Through Masai Land:
A journey of exploration among the snowclad volcanic mountains and strange tribes of Eastern Equatorial Africa. Being the narrative of the Royal Geographical Society's expedition to Mount Kenia and Lake Victoria Nyanza, 1883-1884.
New York, Houghton Mifflin, 1885
'In 1882 the Royal Geographical Society launched what was to be Thomson's major expedition, to try to find the shortest route from Zanzibar to Uganda. Travelling unarmed from the coastal city of Mombasa, in modern Kenya, he went by way of Kilimanjaro, surviving two crossings through the country of the Masai people, who had previously barred passage. He was the first European to note the existence of Lake Baringo, and he reached Lake Victoria on December 10, 1882' (Encyclopaedia Britannica). Thomson's gazelle and Thomson's Falls are named after him.

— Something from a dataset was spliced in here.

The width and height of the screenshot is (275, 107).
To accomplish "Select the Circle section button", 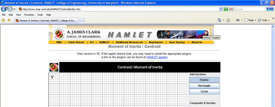I will (x=204, y=91).
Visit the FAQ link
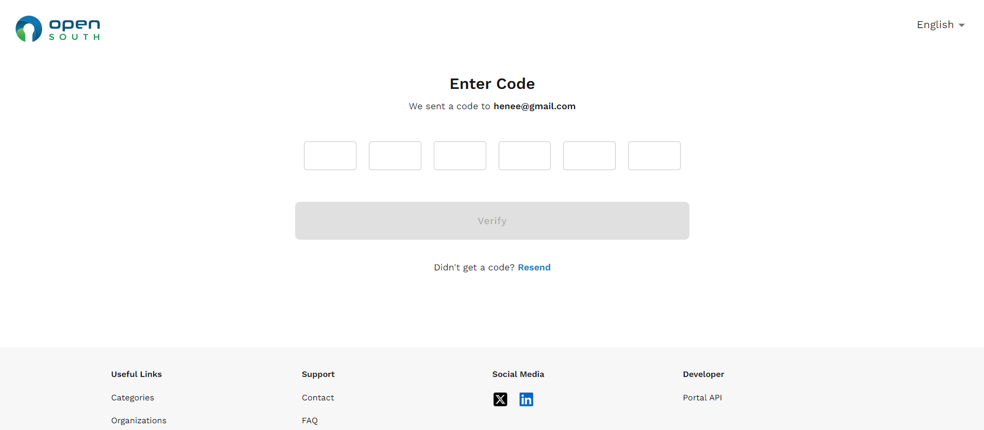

The work provided Rider Haggard with the inspiration for King Solomon's Mines.
First U.S. edition; 8vo, xii, 583 pp., frontispiece, numerous wood-engraved illustrations, 14 full-page, 2 coloured folding maps, original green cloth gilt ruled in black, pictorial gilt vignette to upper cover, neat repairs to inner hinges, light wear to extremities, a very good example.